La balle ricocha contre mon plastron et alla terminer sa course dans la nuque du conducteur de la voiture qui quitta la route, faucha 24 personnes sur le bas coté, en tuant 3 dont un enfant.  JFK se brisa la nuque contre la portière arrière gauche et Jackie se brisa une pommette et trois dents. Outch!
J'étais près du but, mais pas suffisamment.

Je refis un saut le lendemain, en simple spectateur, juste pour remettre le saphir sur son sillon.
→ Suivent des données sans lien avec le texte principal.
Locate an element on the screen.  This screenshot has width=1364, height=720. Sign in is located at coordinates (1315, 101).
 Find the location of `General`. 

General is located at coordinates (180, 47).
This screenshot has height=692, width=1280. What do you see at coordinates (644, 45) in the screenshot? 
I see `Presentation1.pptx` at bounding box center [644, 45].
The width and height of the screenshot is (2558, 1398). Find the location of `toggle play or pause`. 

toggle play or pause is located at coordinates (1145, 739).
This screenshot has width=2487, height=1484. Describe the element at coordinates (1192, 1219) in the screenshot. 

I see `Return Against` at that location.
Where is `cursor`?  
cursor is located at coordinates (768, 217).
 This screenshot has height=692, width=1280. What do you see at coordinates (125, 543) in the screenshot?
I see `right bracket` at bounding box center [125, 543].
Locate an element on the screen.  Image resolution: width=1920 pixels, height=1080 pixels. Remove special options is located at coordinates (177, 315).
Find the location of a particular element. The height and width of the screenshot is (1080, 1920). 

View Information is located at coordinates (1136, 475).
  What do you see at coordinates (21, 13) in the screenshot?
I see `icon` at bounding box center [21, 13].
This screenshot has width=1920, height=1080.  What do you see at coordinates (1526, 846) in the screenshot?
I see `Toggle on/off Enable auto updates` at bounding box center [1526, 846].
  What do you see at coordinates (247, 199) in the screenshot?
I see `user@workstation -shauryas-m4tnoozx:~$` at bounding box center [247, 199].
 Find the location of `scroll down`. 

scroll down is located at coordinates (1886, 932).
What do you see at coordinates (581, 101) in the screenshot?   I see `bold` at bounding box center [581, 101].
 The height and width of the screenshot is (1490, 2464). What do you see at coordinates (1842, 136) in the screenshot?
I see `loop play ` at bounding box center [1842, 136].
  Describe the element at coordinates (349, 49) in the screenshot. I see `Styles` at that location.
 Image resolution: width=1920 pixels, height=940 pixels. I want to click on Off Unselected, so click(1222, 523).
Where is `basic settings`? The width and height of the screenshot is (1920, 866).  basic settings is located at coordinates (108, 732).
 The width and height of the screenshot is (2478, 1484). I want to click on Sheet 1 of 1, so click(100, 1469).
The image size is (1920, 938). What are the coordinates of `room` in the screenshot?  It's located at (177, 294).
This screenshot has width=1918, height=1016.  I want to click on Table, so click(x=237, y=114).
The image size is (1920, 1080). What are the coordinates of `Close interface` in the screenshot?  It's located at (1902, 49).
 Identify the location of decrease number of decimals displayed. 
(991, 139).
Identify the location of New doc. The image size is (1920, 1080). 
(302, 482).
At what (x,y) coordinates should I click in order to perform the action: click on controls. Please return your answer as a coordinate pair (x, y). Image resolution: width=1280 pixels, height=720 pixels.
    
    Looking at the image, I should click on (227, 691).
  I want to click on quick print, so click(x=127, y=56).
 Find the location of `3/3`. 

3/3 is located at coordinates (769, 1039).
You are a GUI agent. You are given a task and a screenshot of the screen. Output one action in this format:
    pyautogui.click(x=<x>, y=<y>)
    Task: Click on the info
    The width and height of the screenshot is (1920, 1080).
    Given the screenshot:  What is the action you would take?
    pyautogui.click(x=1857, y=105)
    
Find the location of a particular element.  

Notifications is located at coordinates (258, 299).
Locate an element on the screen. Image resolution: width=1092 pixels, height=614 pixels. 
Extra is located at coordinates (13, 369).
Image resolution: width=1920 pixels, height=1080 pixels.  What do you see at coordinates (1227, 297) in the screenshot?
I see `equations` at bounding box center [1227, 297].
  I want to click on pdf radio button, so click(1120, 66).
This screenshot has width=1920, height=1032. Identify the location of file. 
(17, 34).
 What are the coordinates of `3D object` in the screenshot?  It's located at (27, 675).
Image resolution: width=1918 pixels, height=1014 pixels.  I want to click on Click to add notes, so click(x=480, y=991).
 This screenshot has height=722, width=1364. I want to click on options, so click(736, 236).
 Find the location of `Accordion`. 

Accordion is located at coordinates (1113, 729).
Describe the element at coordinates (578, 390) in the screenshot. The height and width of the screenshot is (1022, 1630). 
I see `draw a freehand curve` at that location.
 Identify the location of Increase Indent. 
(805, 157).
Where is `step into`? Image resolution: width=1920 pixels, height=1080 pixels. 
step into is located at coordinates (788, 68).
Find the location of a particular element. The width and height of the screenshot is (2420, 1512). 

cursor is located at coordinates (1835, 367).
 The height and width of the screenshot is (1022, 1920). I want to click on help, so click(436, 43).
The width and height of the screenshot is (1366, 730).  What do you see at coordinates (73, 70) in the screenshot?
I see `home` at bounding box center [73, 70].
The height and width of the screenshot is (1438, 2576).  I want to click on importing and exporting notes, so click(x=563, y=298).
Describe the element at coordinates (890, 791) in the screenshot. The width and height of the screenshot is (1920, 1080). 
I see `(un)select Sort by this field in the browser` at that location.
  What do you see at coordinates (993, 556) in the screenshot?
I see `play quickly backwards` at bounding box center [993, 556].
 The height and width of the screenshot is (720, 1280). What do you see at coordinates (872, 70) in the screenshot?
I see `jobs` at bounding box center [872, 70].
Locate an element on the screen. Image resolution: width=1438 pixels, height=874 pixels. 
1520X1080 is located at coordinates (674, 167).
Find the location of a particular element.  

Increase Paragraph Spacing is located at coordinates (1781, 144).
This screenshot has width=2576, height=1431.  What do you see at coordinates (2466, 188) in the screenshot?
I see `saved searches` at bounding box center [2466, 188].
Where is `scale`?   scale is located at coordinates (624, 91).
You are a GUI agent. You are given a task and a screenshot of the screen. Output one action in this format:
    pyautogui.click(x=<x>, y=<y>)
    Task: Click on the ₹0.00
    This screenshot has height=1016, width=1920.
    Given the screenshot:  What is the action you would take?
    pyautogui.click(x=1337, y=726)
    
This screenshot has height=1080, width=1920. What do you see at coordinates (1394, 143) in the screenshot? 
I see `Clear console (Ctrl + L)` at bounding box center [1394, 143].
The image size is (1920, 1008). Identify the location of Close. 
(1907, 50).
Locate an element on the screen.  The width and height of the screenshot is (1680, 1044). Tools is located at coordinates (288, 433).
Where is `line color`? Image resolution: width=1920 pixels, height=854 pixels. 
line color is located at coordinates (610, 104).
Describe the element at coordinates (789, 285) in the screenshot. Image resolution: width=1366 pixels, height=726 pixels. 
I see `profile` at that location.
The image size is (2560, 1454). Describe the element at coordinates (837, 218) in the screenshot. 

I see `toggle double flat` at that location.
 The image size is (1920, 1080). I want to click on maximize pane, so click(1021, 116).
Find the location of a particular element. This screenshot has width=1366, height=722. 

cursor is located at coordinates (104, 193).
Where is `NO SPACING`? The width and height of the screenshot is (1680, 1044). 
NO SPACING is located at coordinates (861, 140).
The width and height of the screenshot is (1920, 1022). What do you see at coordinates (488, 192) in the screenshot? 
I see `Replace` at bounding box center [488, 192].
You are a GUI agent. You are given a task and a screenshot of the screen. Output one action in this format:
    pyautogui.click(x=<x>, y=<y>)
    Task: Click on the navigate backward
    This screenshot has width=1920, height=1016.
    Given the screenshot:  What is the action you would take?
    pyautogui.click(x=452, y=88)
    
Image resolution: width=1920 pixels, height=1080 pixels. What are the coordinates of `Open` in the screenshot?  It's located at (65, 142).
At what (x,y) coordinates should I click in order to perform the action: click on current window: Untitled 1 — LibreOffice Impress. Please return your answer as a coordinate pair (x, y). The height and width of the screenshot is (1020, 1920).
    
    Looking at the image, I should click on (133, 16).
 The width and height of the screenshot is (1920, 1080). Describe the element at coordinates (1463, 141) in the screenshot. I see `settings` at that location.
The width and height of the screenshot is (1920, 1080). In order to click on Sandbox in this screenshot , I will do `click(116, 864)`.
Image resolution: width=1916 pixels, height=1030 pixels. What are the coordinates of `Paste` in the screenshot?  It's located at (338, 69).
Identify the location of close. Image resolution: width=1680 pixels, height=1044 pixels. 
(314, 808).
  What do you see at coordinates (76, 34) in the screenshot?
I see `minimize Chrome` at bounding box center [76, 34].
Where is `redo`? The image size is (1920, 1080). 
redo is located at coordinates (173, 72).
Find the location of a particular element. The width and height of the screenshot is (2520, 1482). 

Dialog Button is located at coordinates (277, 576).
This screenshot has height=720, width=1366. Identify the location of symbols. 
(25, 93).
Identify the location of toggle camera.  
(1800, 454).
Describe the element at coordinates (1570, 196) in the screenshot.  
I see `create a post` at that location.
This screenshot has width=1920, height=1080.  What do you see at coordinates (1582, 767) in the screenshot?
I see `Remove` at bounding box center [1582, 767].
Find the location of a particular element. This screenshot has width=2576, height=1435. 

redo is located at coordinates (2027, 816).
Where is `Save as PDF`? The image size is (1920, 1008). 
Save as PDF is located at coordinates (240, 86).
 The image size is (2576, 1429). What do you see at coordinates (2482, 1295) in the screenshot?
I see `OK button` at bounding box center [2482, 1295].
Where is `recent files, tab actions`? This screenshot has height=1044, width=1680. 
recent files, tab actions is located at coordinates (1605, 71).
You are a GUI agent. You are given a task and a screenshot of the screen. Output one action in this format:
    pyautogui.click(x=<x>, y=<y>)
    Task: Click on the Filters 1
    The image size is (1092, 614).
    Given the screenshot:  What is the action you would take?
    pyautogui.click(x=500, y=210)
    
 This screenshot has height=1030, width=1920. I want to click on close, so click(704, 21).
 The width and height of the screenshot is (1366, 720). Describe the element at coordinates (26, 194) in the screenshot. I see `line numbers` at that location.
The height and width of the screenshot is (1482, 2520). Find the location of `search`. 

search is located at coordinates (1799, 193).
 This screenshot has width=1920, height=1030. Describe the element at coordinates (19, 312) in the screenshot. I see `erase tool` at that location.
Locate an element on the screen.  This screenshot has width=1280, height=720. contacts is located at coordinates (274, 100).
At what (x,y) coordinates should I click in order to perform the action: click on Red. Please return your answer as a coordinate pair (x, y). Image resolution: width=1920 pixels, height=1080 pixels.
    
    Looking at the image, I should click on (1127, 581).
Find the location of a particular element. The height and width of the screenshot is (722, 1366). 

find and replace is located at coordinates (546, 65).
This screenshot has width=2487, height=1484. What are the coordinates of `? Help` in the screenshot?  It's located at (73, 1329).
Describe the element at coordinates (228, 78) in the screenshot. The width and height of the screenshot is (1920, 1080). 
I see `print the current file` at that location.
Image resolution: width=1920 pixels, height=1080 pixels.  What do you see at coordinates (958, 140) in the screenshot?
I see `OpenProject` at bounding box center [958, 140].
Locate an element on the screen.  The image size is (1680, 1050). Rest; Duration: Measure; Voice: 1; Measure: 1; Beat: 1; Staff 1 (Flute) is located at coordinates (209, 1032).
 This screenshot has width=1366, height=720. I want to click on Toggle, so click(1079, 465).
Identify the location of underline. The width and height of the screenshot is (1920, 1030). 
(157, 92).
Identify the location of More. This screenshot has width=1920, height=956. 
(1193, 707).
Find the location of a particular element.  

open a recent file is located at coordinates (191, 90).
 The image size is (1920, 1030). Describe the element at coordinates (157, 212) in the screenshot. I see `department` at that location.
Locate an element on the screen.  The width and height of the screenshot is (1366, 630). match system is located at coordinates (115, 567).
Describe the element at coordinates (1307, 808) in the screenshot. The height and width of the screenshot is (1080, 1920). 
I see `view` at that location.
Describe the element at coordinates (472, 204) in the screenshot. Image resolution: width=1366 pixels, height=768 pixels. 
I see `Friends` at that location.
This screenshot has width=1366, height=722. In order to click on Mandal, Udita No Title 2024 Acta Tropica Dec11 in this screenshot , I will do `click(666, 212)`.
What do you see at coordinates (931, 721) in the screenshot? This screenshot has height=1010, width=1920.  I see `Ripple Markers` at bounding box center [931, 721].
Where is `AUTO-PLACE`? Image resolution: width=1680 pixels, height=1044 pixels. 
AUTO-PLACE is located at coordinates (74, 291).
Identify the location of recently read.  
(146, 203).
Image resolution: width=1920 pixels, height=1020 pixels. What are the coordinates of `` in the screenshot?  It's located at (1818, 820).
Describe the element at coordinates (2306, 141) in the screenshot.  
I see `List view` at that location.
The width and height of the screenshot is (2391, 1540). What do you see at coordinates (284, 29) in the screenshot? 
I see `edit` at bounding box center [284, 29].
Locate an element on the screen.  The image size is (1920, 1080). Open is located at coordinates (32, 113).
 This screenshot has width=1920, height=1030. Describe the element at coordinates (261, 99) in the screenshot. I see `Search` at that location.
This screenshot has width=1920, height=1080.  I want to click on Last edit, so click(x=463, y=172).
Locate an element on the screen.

Je me débarrassais de l'armure et gardais juste le plastron.

J'y soudais perpendiculairement des pièces de métal qui allaient, je l'espérais, prévenir d'un ricochet de la balle. 

Deux jours plus tard, j'y retournais.

Le film de Zapruder est à présent un film comme les autres, si ce n'est ce drôle d'homme que l'on semble apercevoir un bref instant. 

Dans les couleurs de l'été texan, JFK et sa femme, Jackie, traversent Elm Street à bord d'une décapotable.

Trois jours plus tard, Kennedy s'étouffa avec un œuf dur. 
Oswald, lui, dort sur des deux oreilles.